To do this, we need to answer a question about spells: what is an individual spell worth in terms of our XP modifier? I posited that we could assign 1/32 of a point to a 1 point to-hit improvement, and using the cumulative total, to determine the XP modifier for a class’ THAC0 progression. What if we do the same for spells? But there’s a difference with spells, in that once you use one, you can’t get it back until you rest and recover. You can swing your sword all day long; the ability never goes away. Cast a spell, though, and you can’t cast it again until the next day. This isn’t a bad thing in terms of balance or mechanics. Spells are game-changers. They literally reshape the world around your character, allowing you to dictate how physics and the laws of the universe should function. So if we’re going to compare a single spell to a single to-hit bonus, we need to remember that as a spell’s level increases, so to does your ability to control the world. Fortunately, the numbers are already there: a single spell slot is worth 1/32 of the spell’s level. So, for example, a 4th-level spell is worth 4/32, or 1/8 of a point. And, like with THAC0, we keep a cumulative total.
Damn. Looks like giving spells to the cleric very nearly equals the entire skill set of the fighter. Now let’s compare the other skills:
- d8 hit points per level (up to 9th) (+2)
- +2 hit points per level (after 9th) (+0.25)
- Good THAC0 progression (2 points ever 3 levels) (+2)
- Armor proficiency (all types) (+1)
- Shield proficiency (+0.5)
- 2 weapon proficiencies (at 1st level) (+0.2)
- +5 weapon proficiencies (by 20th level) (+0.5)
- -3 non-proficiency penalty (+0.125)
- Turn Undead (+1)
- Good saving throw progression (best right behind the fighter’s) (+2)
This gives us a total XP modifier of 22.575, which produces an XP chart like this:
Well, would you look at that?

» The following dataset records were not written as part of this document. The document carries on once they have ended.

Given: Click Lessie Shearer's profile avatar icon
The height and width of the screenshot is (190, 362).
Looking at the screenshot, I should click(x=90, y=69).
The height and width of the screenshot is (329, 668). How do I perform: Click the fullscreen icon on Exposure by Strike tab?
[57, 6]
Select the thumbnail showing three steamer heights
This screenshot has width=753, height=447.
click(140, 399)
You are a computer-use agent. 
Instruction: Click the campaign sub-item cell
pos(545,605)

Seems all the critics have been right this entire time: if you stack the cleric against the fighter, using the same standard to measure their power, you find that the cleric is much more powerful than the fighter. Maybe it should take more XP to level…? Almost like there was a good idea somewhere in the beginning of the game, but its creator didn’t realize it…

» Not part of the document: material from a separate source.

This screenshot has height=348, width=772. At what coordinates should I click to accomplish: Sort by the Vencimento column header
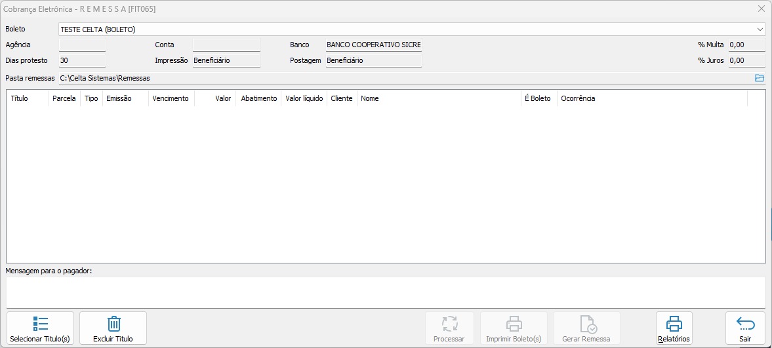click(x=171, y=98)
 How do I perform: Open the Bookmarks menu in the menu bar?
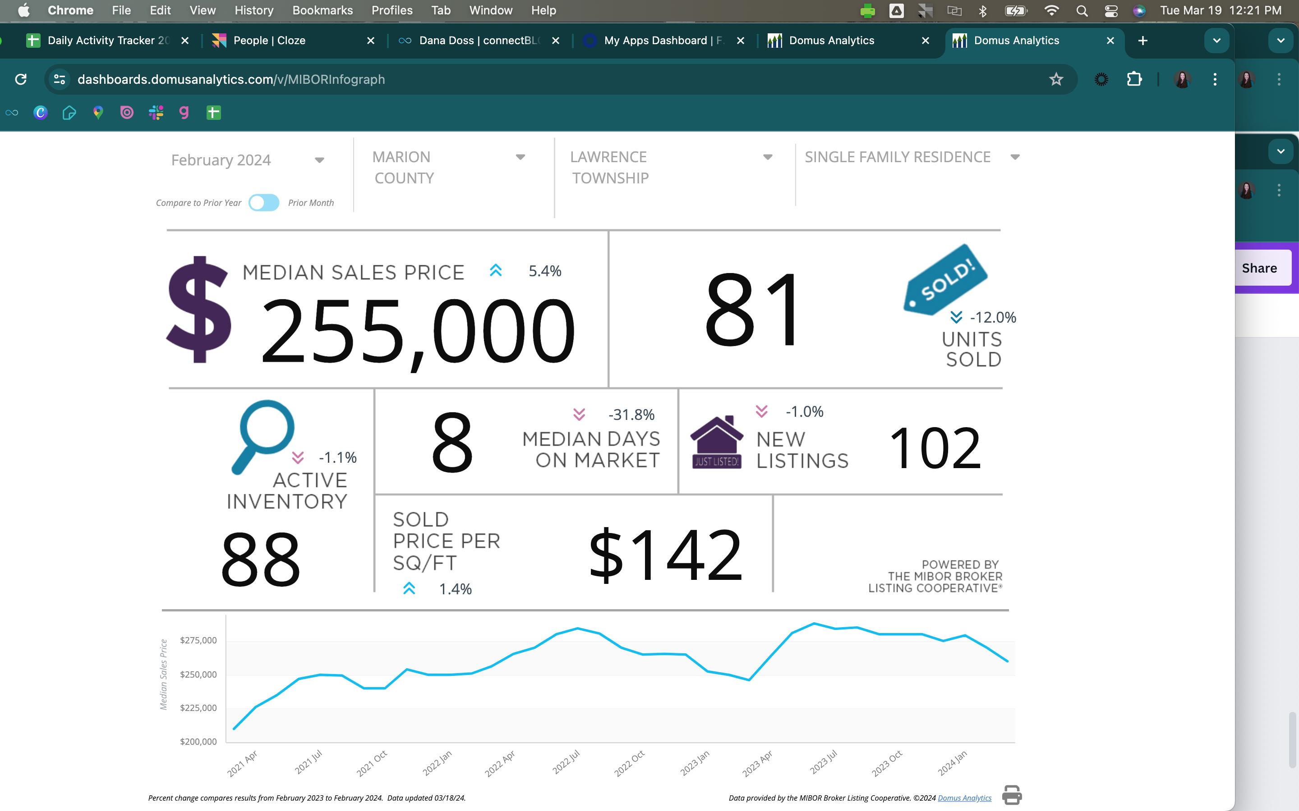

(I hope I’ve impressed upon the reader that this is all a work in progress. None of these figures are definitive until such time that the DM says, “This is good,” and introduces it to the players. What I hope you take away from this is that it’s possible and desirable to create a rational process, a methodology, or even an overall paradigm, that presents a consistent, applicable and knowable rule set to the players. Your game will be all the better for it.)